**Work instructions**
Reproduce the listing below word for word, everything from its first line down to and including the line that contains "regarding (460, 1107)". Leave the pictures out of your copy.

-- START OF Given entries --

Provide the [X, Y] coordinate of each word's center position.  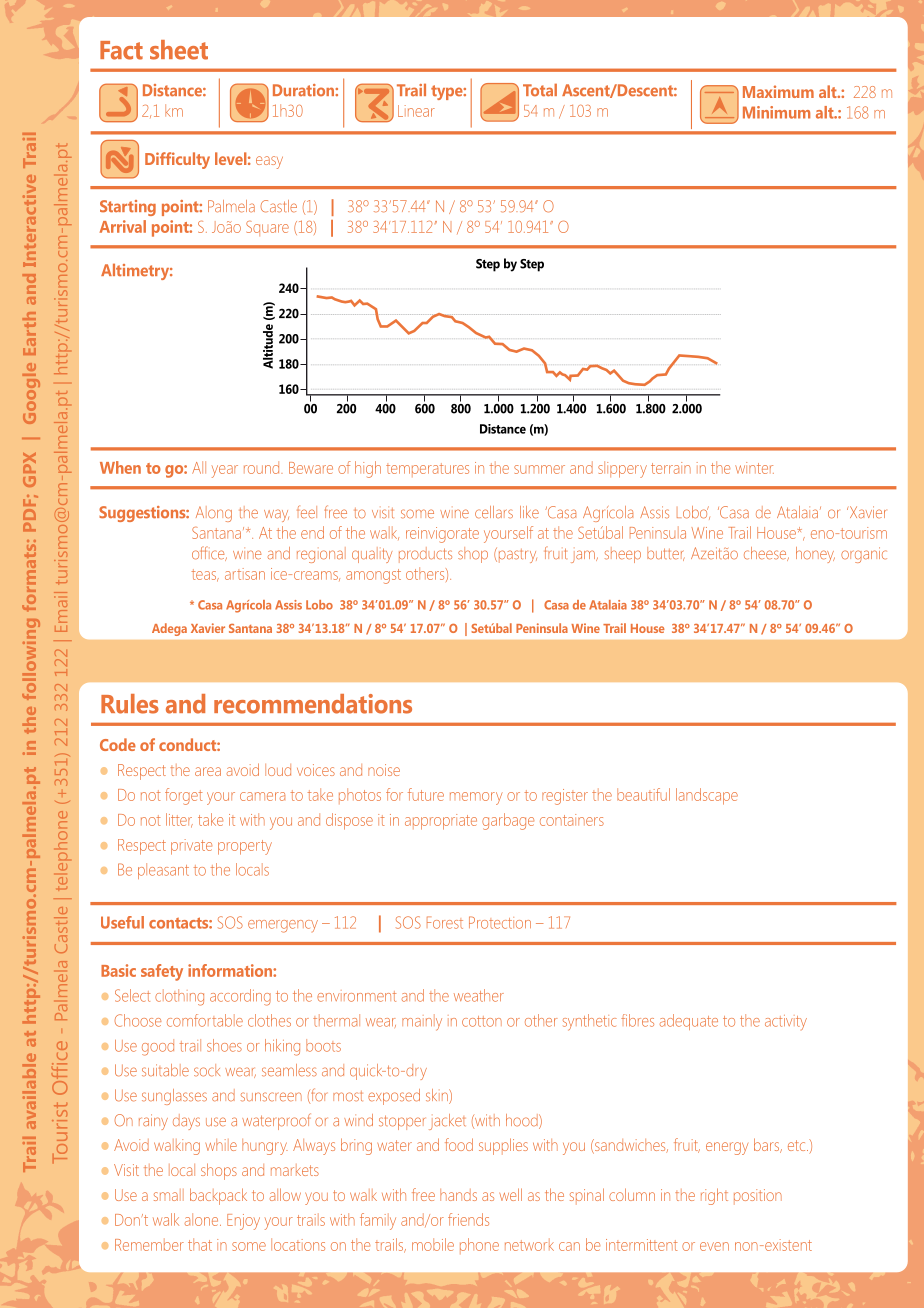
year [225, 471]
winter [754, 468]
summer [539, 469]
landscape [707, 796]
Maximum [778, 91]
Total [540, 90]
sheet [179, 50]
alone [203, 1219]
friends [468, 1219]
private [191, 847]
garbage [508, 821]
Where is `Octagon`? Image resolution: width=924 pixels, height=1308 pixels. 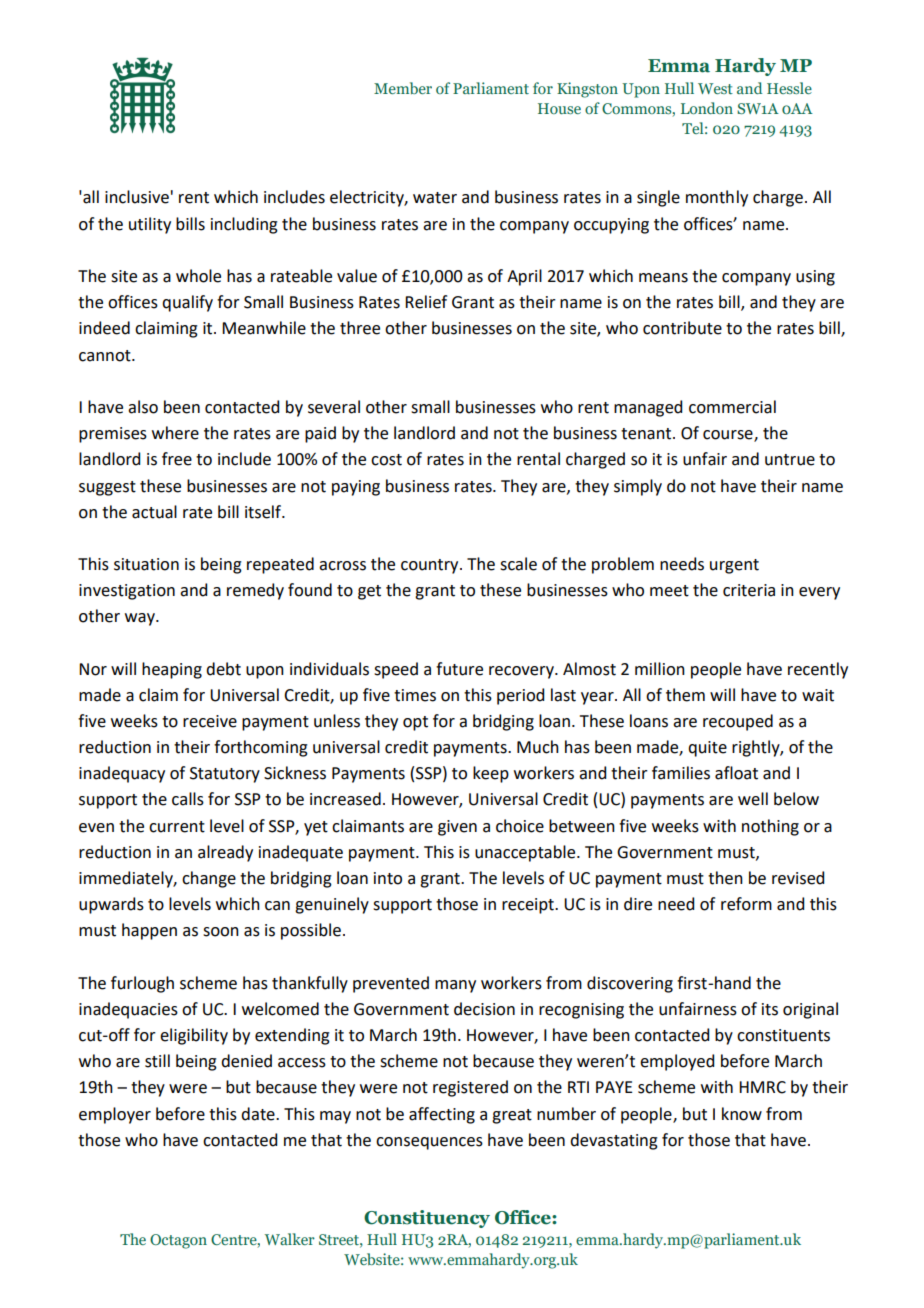
Octagon is located at coordinates (178, 1241).
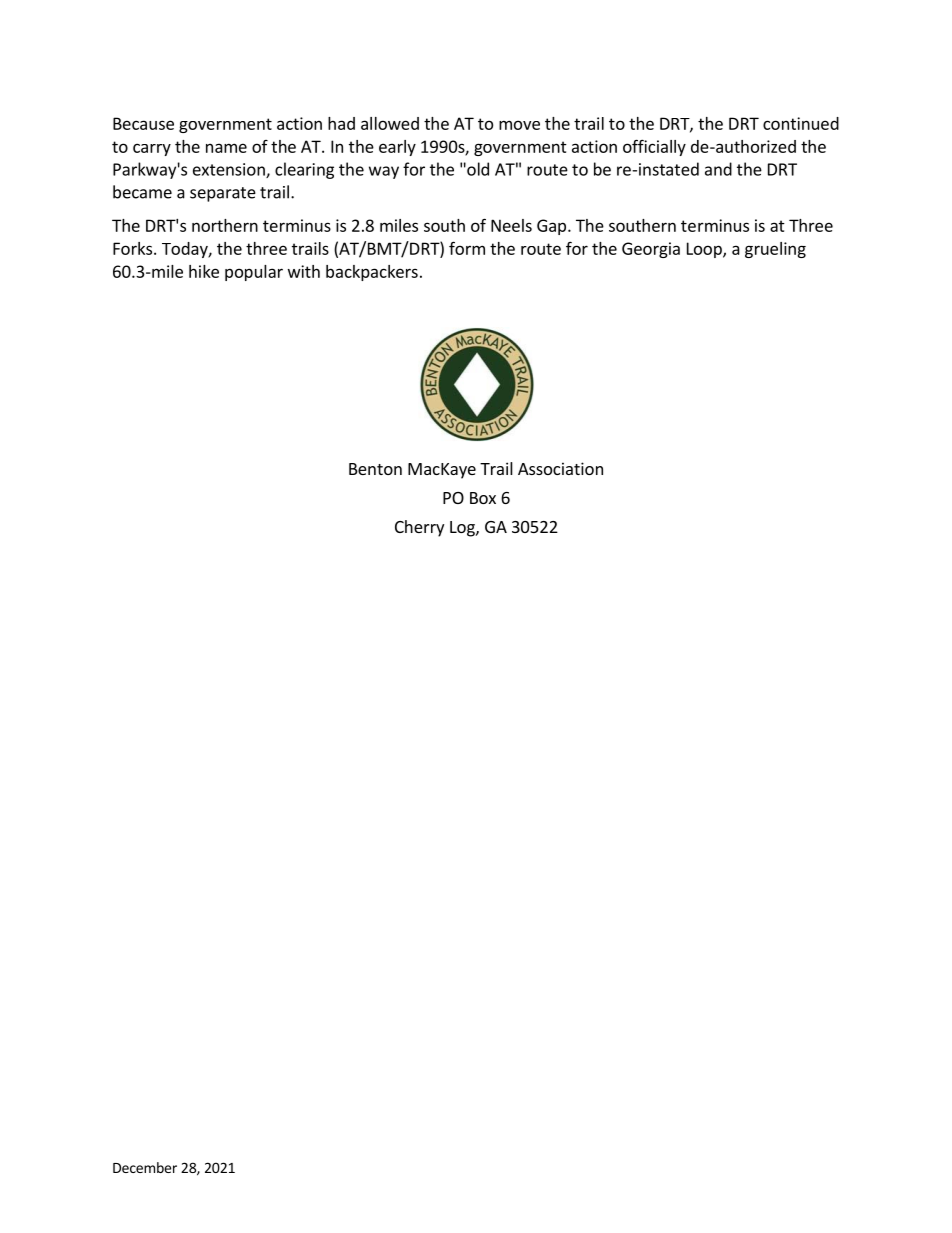 This page has height=1233, width=952. What do you see at coordinates (375, 469) in the page?
I see `Benton` at bounding box center [375, 469].
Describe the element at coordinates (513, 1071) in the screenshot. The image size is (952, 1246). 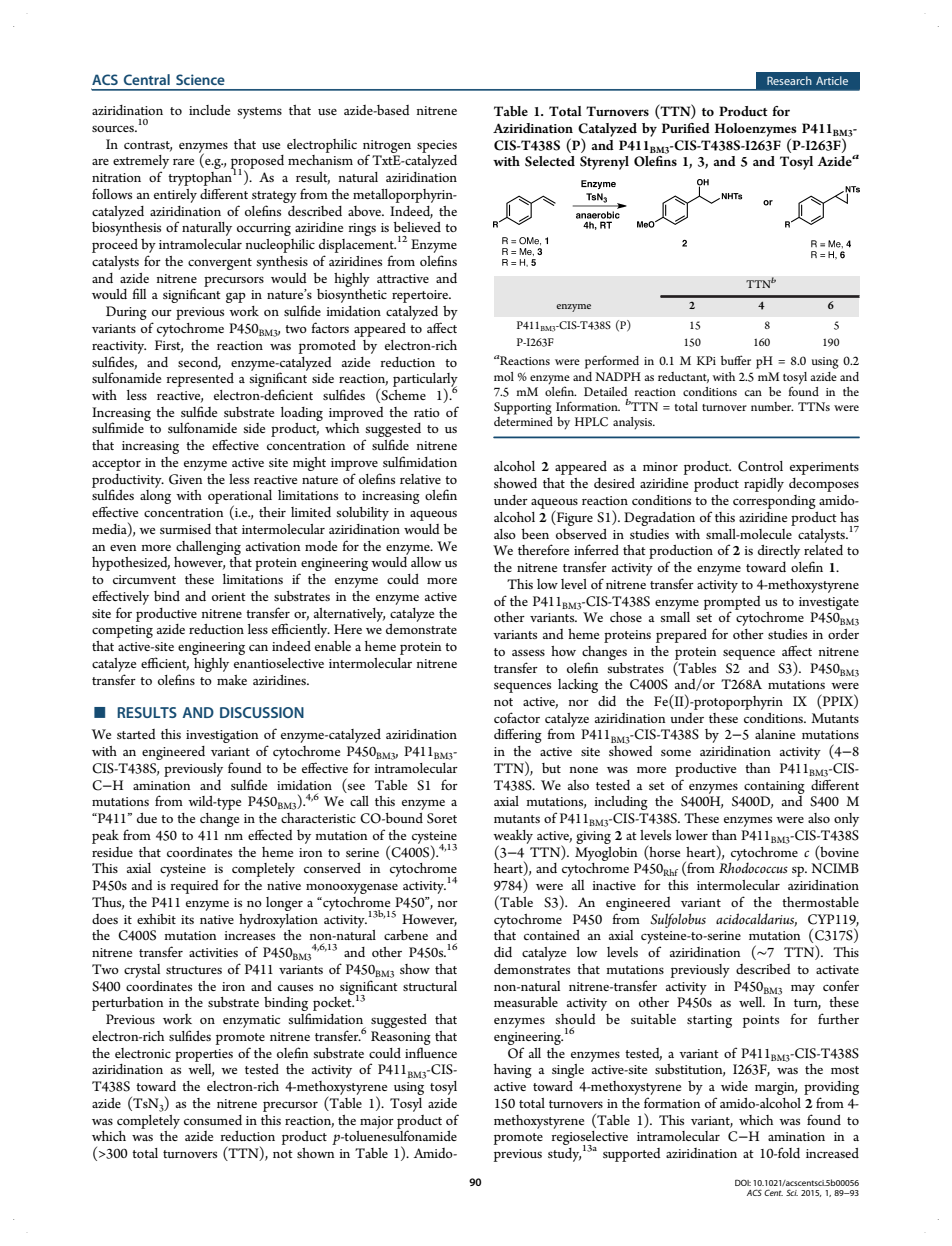
I see `having` at that location.
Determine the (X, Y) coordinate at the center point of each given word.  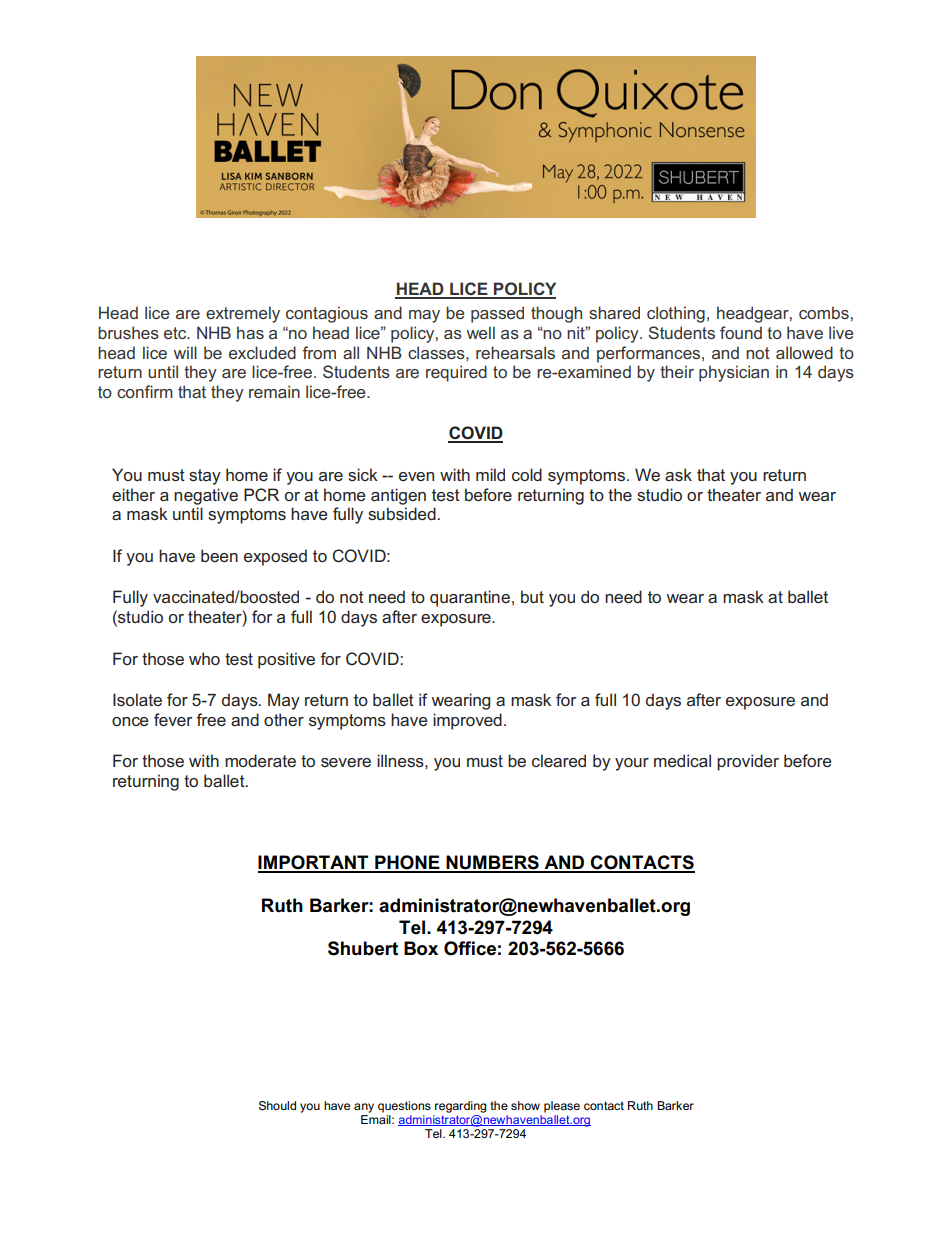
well (481, 332)
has (250, 332)
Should (277, 1105)
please (562, 1107)
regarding (460, 1107)
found (741, 332)
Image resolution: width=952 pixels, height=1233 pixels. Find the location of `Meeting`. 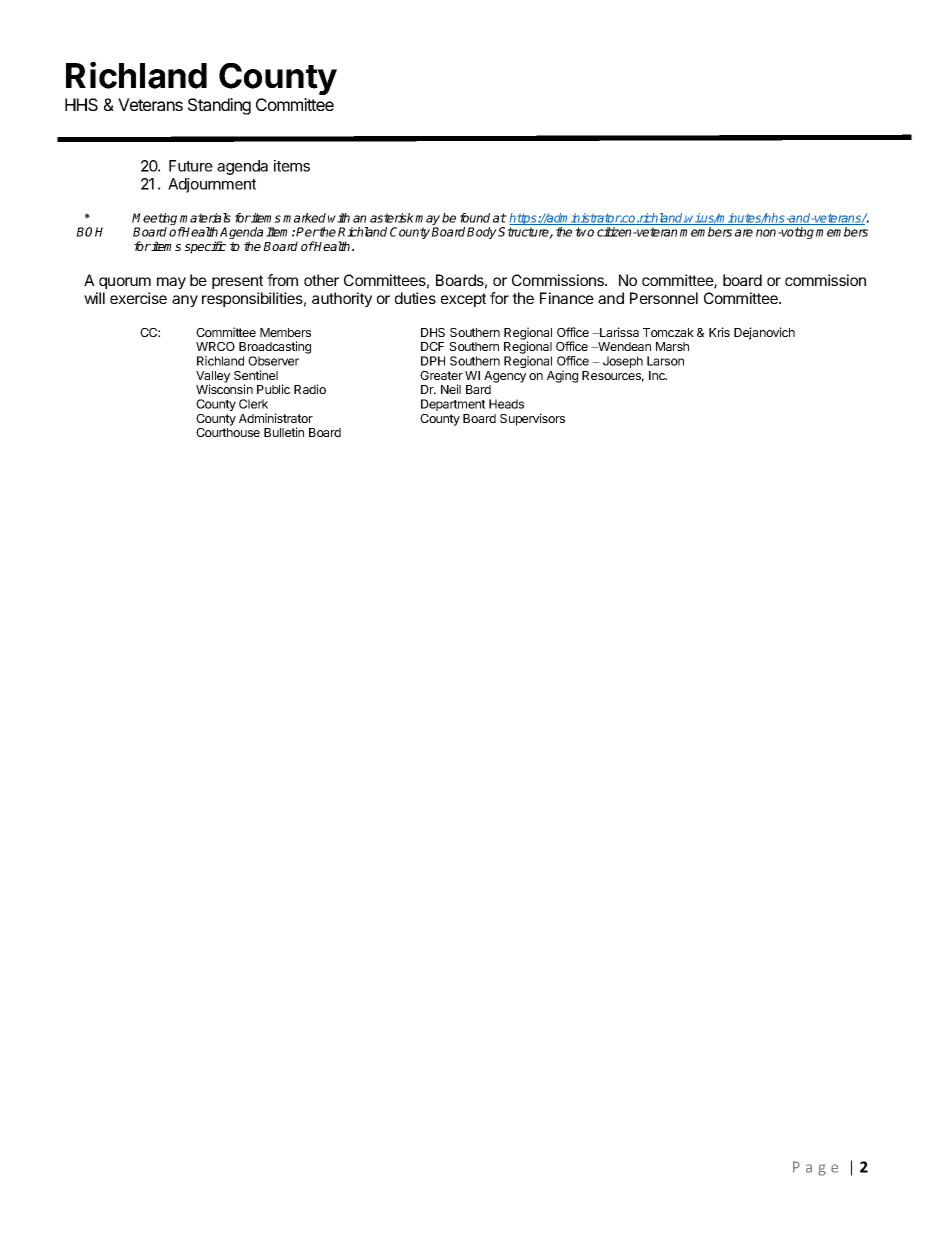

Meeting is located at coordinates (154, 220).
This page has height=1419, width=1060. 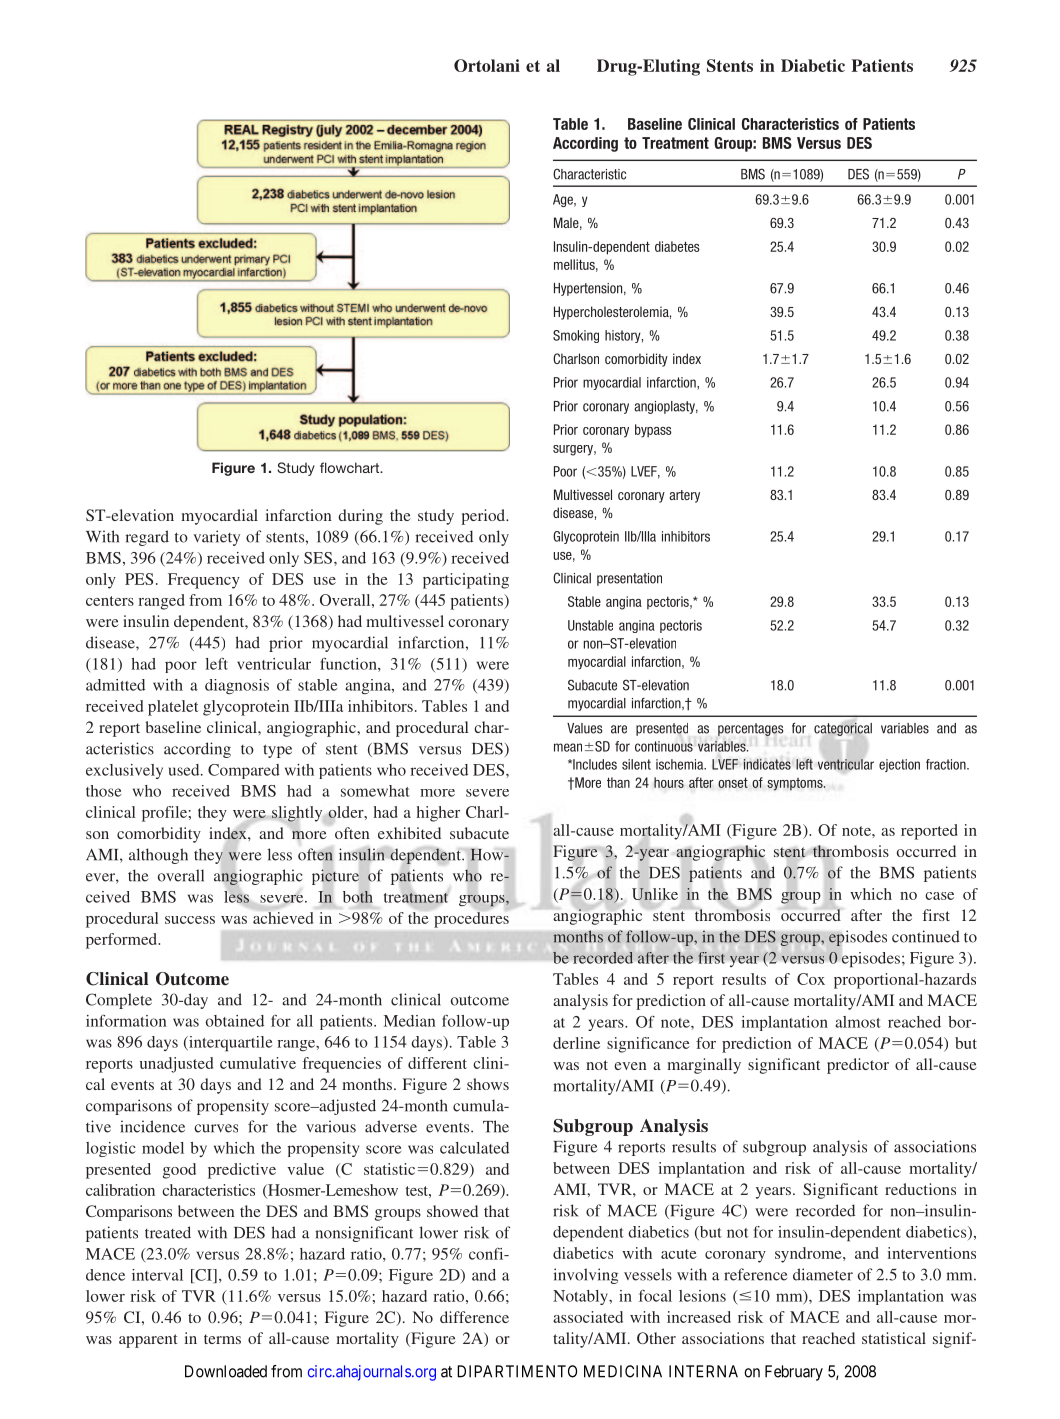 I want to click on artery, so click(x=684, y=496).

-- END OF Given entries --

**Result**
Provide the [X, Y] coordinate of each word's center position.  
year [225, 471]
winter [754, 468]
summer [539, 469]
landscape [707, 796]
Maximum [778, 91]
Total [540, 90]
sheet [179, 50]
alone [203, 1219]
friends [468, 1219]
private [191, 847]
garbage [508, 821]
Where is `Octagon`? Image resolution: width=924 pixels, height=1308 pixels. 
Octagon is located at coordinates (178, 1241).
 This page has height=1233, width=952. What do you see at coordinates (375, 469) in the page?
I see `Benton` at bounding box center [375, 469].
Describe the element at coordinates (513, 1071) in the screenshot. The image size is (952, 1246). 
I see `having` at that location.
Determine the (X, Y) coordinate at the center point of each given word.  
well (481, 332)
has (250, 332)
Should (277, 1105)
please (562, 1107)
regarding (460, 1107)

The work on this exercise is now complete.